Christmas in the US officially begins Nov. 30 when the 45,000 energy-saving LED lights on the Rockefeller Center Christmas tree burst into a dazzling display.
The American event began in 1951 when only 9 percent of Americans owned a television. By the end of the decade 90 percent of Americans owned a television and the New York City Christmas celebration became a holiday tradition.
When NBC broadcasts the one-hour tree-lighting special every year, the cameras emphasize the tree, ice skating rink, and surrounding magical decorations. They don’t reveal the marvel of the Center itself.
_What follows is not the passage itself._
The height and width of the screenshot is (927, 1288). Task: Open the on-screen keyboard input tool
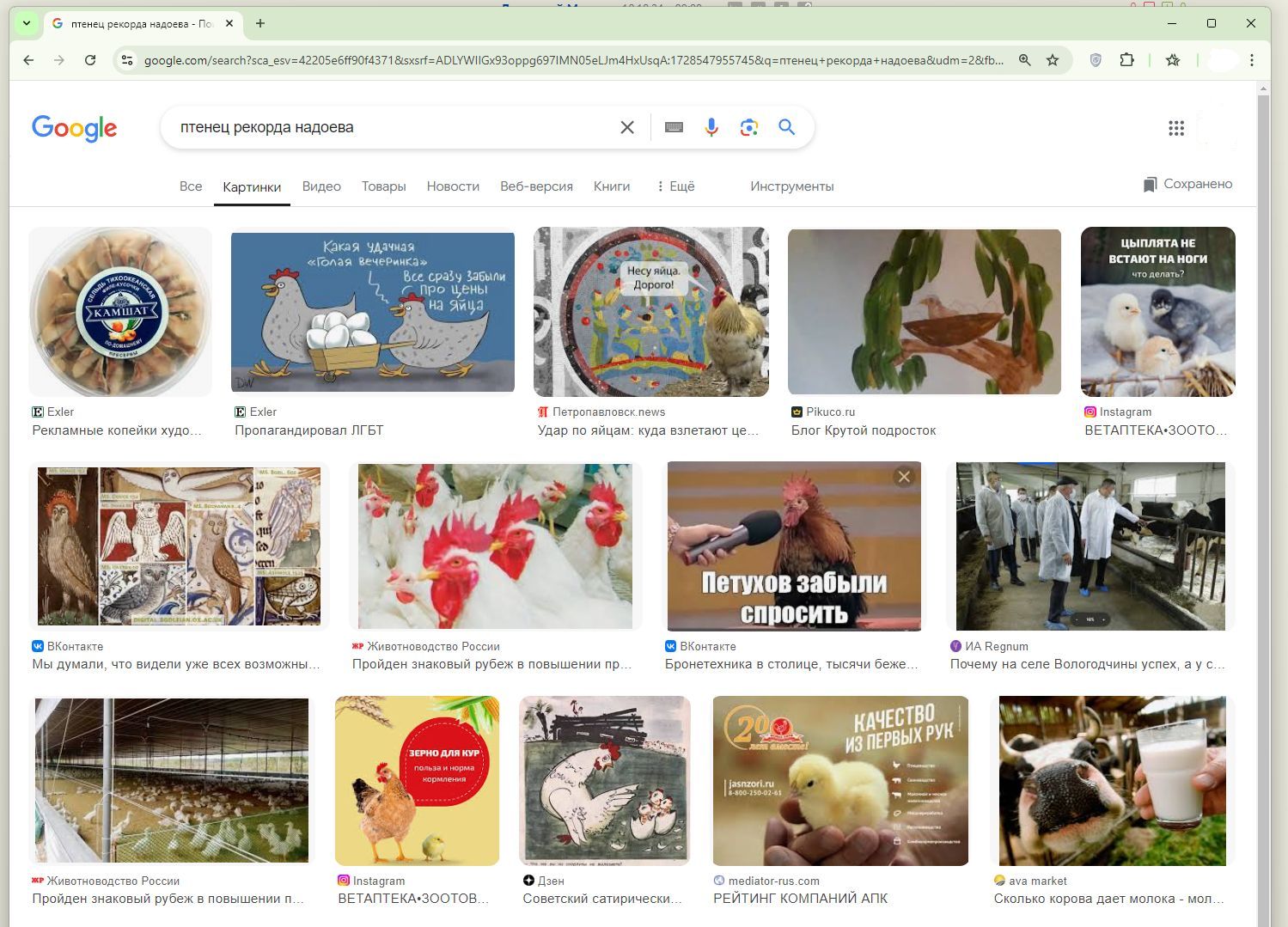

Rockefeller Center itself is a complex of 19 commercial buildings, themselves icons soaring up on legendary streets with names such as Avenue of the Americas and Fifth Avenue, and 30 Rockefeller Plaza, headquarters of NBC. The buildings take up 22 acres in Midtown Manhattan and they were part of the largest private building project of all times, a project of glamor wrought in gloomy times.
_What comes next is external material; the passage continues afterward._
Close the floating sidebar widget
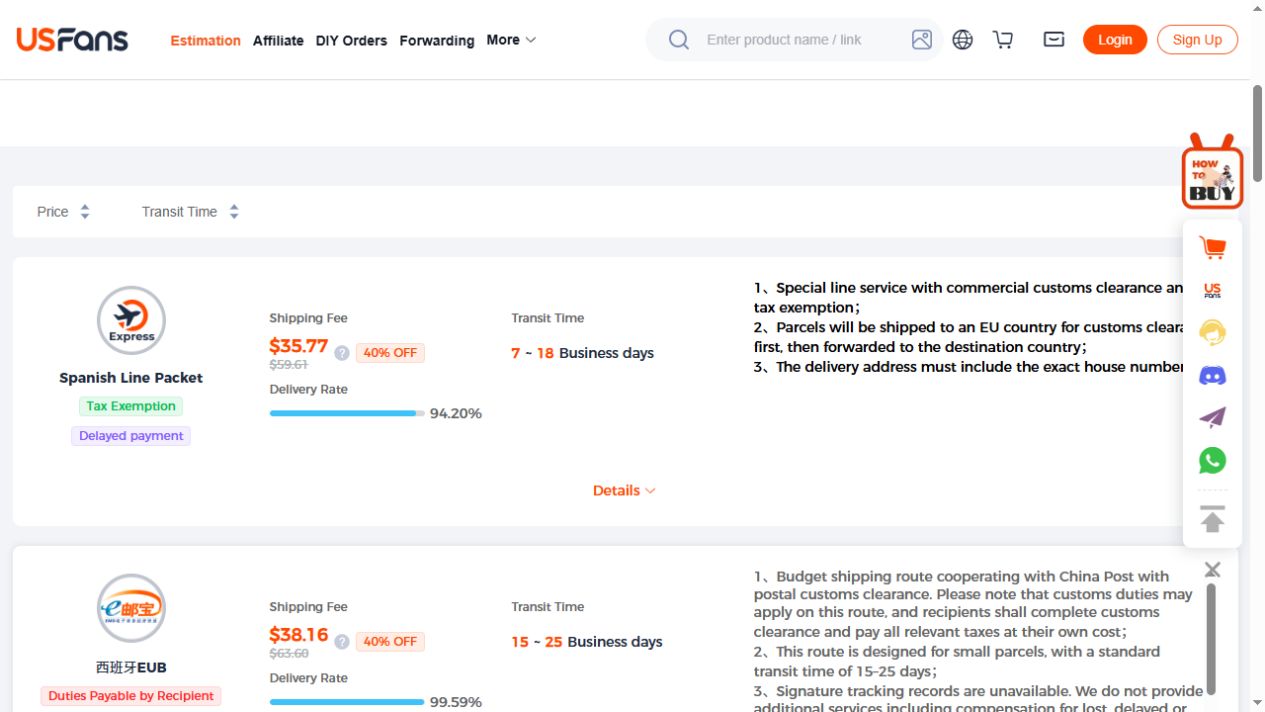The height and width of the screenshot is (712, 1265). click(1212, 569)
In 1928, John D. Rockefeller Jr., had already leased land from Columbia University to build a new facility for the Metropolitan Opera when the stock market crashed in 1929. With a global depression underway, the Opera board backed out of its commitment. Other financing fell through. Rockefeller knew if the Art Deco ‘city within a city’ would be built, he would have to finance it himself.
And he did. Although Rockefeller suffered losses himself on Black Tuesday, he pressed ahead with the project that became a symbol of success and hope for the future, a public space where New Yorkers could appreciate art, and a commercial boon for the city.